Aber es ist ein Signal der Unbeugsamkeit. In Dresden wurde vor vier Tagen Matthias Ecke, Spitzenkandidat der sächsischen SPD für die Europawahl (9. Juni), von vier Männern krankenhausreif geschlagen, als er Wahlplakate aufhängen wollte. Alle vier mutmaßlichen Täter sind mittlerweile gefasst – es sind junge Leute im Alter von 17 und 18 Jahren.

„Eine verbrecherische Art und Weise“

Nach ersten Erkenntnissen der Ermittler soll einer der Beteiligten, der sich der Polizei gestellt hatte, einen rechtsextremen Hintergrund haben. Dass seine drei Kollegen andere Motive verfolgten, wäre überraschend.

Fontaine spricht von einer verbrecherischen Art und Weise, Politiker derart zu attackieren, „das ist zutiefst menschenverachtend und abscheulich“. Dass so ein Vorfall auch in Obertshausen möglich ist, scheint (noch) abwegig. Für Fontaine ist das politische Klima in der Stadt größtenteils von gegenseitigem Respekt geprägt. „Man kennt sich seit vielen Jahren, teilweise seit Jahrzehnten und achtet gegenteilige Meinungen und auch Kritik.“

Grünen-Wahlplakate werden regelmäßig beschädigt

So sieht es auch Corina Retzbach, Fraktionsvorsitzende der Grünen.

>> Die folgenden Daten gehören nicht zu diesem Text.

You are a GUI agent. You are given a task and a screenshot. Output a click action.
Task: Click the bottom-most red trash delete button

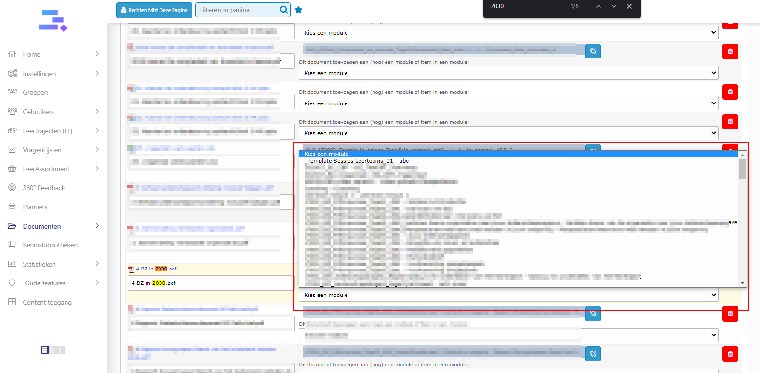[730, 354]
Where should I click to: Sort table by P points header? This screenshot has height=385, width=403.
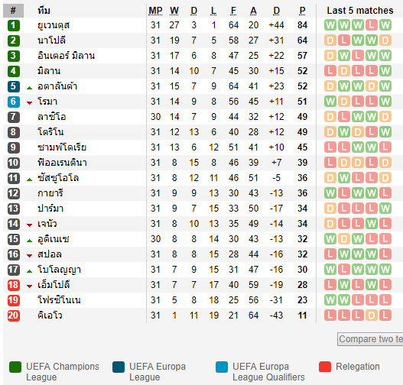point(303,11)
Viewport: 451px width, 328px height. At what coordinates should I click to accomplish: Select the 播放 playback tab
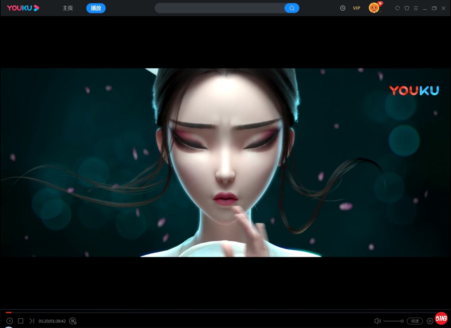click(x=96, y=8)
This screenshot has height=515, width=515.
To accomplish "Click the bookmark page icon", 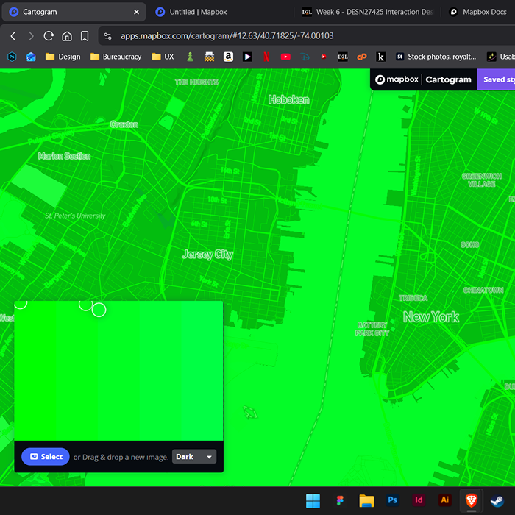I will pos(85,36).
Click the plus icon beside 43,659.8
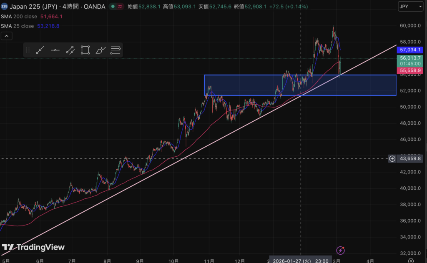Screen dimensions: 427x263 click(x=392, y=158)
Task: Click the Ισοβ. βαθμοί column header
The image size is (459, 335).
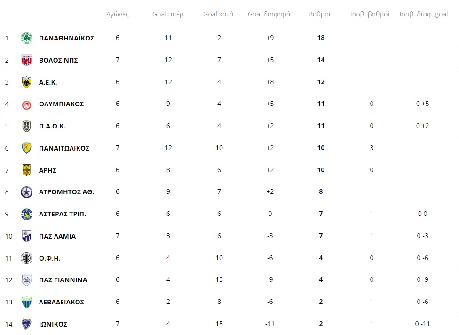Action: pos(370,14)
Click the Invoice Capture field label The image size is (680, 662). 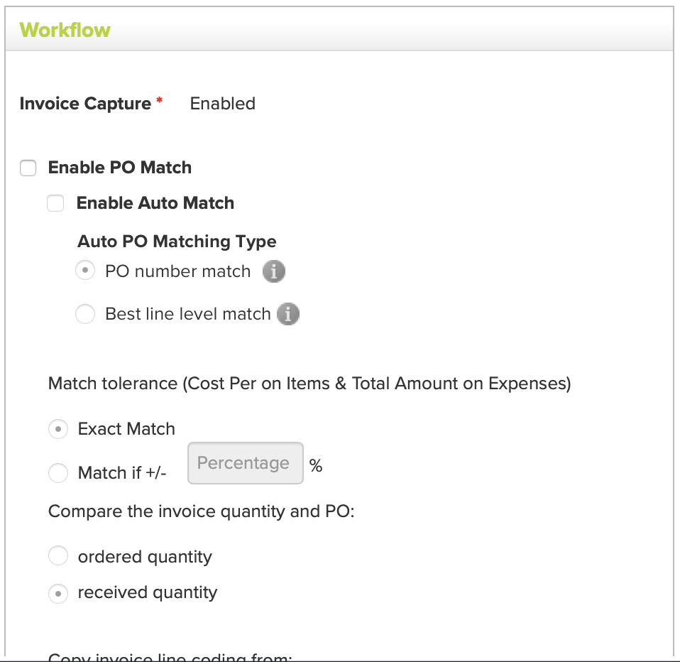[85, 104]
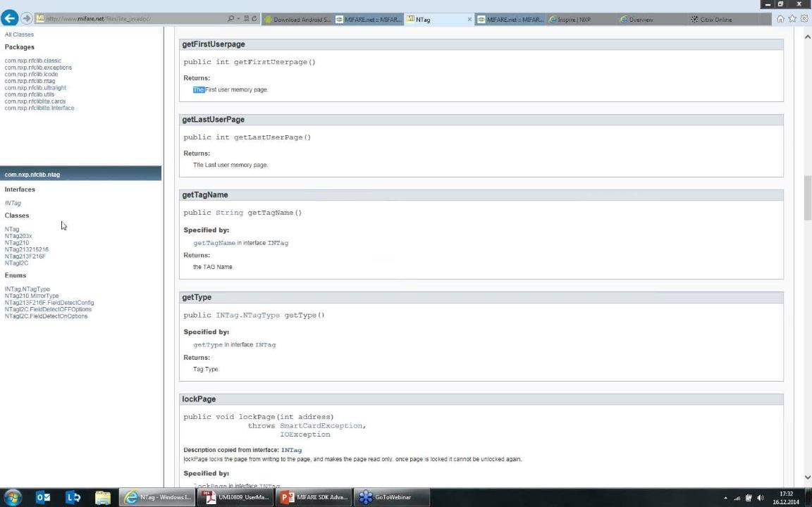
Task: Click the SmartCardException link in lockPage
Action: [x=321, y=425]
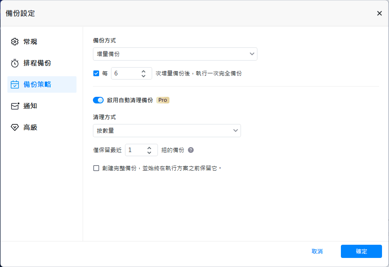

Aber: Dass Wahlplakate ihrer Partei auch jetzt für die Europawahl beschädigt, beschmiert und abgerissen würden, sagt sie eben auch. Doch das ist eben immer noch eine andere Dimension als der brutale Angriff auf den SPD-Mann Ecke. „Das entsetzt mich zutiefst“, sagt Retzbach. Es sind drei Parteien, deren Repräsentanten aus politischen Motiven angegriffen werden, wie die Vorjahresbilanz des Statistikportals Statista zeigt. Die Grünen führen mit 1279 Fällen die Tabelle an, es folgen mit großem Abstand die AfD (478) und die SPD (420).

Dass die rechtspopulische AfD vorne mit dabei ist, hat eine gewisse Ironie. Wird doch deren Politikstil mitverantwortlich gemacht für eine „allgemeine Verrohung“, die Angriffe wie in Dresden erst möglich mache, wie es der sächsische Innenminister Armin Schuster (CDU) der „Süddeutschen Zeitung“ sagte. Für Bundesinnenministerin Nancy Faeser (SPD) ist klar: „Politisch müssen wir die Mitverantwortung derer sehr deutlich benennen, die vor allem vom rechten Rand aus immer hemmungsloser und skrupelloser Demokraten anfeinden und diffamieren“.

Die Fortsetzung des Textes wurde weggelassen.